Na Paraíba, programa mostrou vídeo feito com celular de violência sexual contra menina de 13 anos

Ministério Público diz que exibição contraria o ECA; para diretor da TV Correio, ação é forma de ‘intimidar a imprensa’

JEAN-PHILIP STRUCK
DE SÃO PAULO

O Ministério Público Federal está pedindo que a União casse a concessão de um canal de TV da Paraíba que exibiu em uma reportagem imagens de uma menina de 13 anos sendo estuprada.
 
A Procuradoria diz que o material, exibido na tarde do dia 30 de setembro pela TV Correio, afiliada da rede Record, se assemelhava a um “snuff movie” (filme com cenas reais de tortura e morte).
 
O crime foi registrado por um adolescente de 15 anos com uma câmera de celular.

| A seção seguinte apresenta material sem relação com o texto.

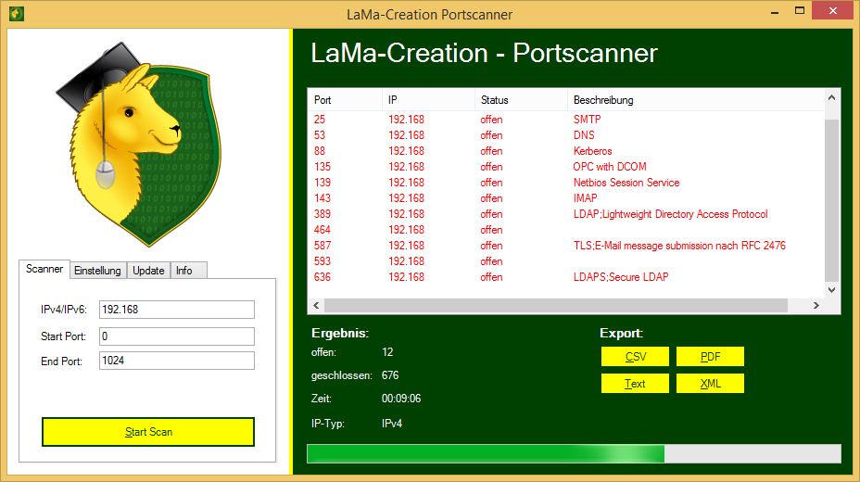This screenshot has width=860, height=482.
Task: Click the IPv4/IPv6 address field
Action: [x=176, y=310]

A vítima é uma aluna de escola pública da região metropolitana de João Pessoa.
 
A polícia diz que ela foi estuprada por um inspetor da escola, de 20 anos. O material, apresentado desfocado, não identifica a vítima.
 
Segundo a polícia, a menina relatou ter sido atraída pelo instrutor até a casa dele quando saía da escola. Ela disse que foi dopada e, depois, estuprada.
 
O Conselho Tutelar informou que, nos dias seguintes, o vídeo circulou entre colegas de escola da menina. A família procurou a polícia assim que viu as imagens.
 
O adolescente que fez o vídeo no dia 20 de setembro, segundo a polícia, alegou que a menina consentiu a relação sexual. Ele foi apreendido e o suspeito de estuprar a garota está foragido.

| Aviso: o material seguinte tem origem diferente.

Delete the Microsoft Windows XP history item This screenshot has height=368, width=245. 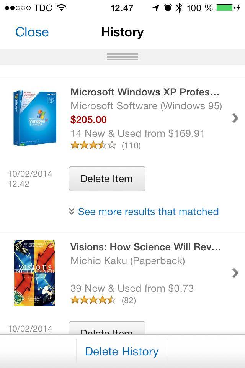[107, 179]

“Ainda assim o caso seria considerado estupro de vulnerável, já que ela é menor de 14 anos”, afirmou a delegada Lídia Veloso.
 
Para o Ministério Público, a exibição de imagens envolvendo menores sofrendo violência, mesmo desfocadas, são proibidas pelo Estatuto da Criança e do Adolescente.
 
A ação também inclui um pedido de indenização de R$ 500 mil para a adolescente e de R$ 5 milhões por “danos morais à coletividade”.
 
O apresentador Samuel Henrique também foi denunciado. Ele apresentou a reportagem no 
“Correio Urgente”, programa policial diário da TV. “Olha o cara tirando a roupa dela aí, ó. Só um trechinho.
 
Depois a gente vai mostrar tudo”, diz Duarte, segundo a Procuradoria.
 
O diretor-superintendente da TV Correio, Alexandre Jubert, afirma que a reportagem não identificou a menina.
 
“A ação é uma forma de intimidar a imprensa. Outros canais já mostraram imagens bem piores.”
 
Jubert também diz que não pretende tomar medidas contra o apresentador. “Se mostramos uma realidade ruim é porque ela é assim.”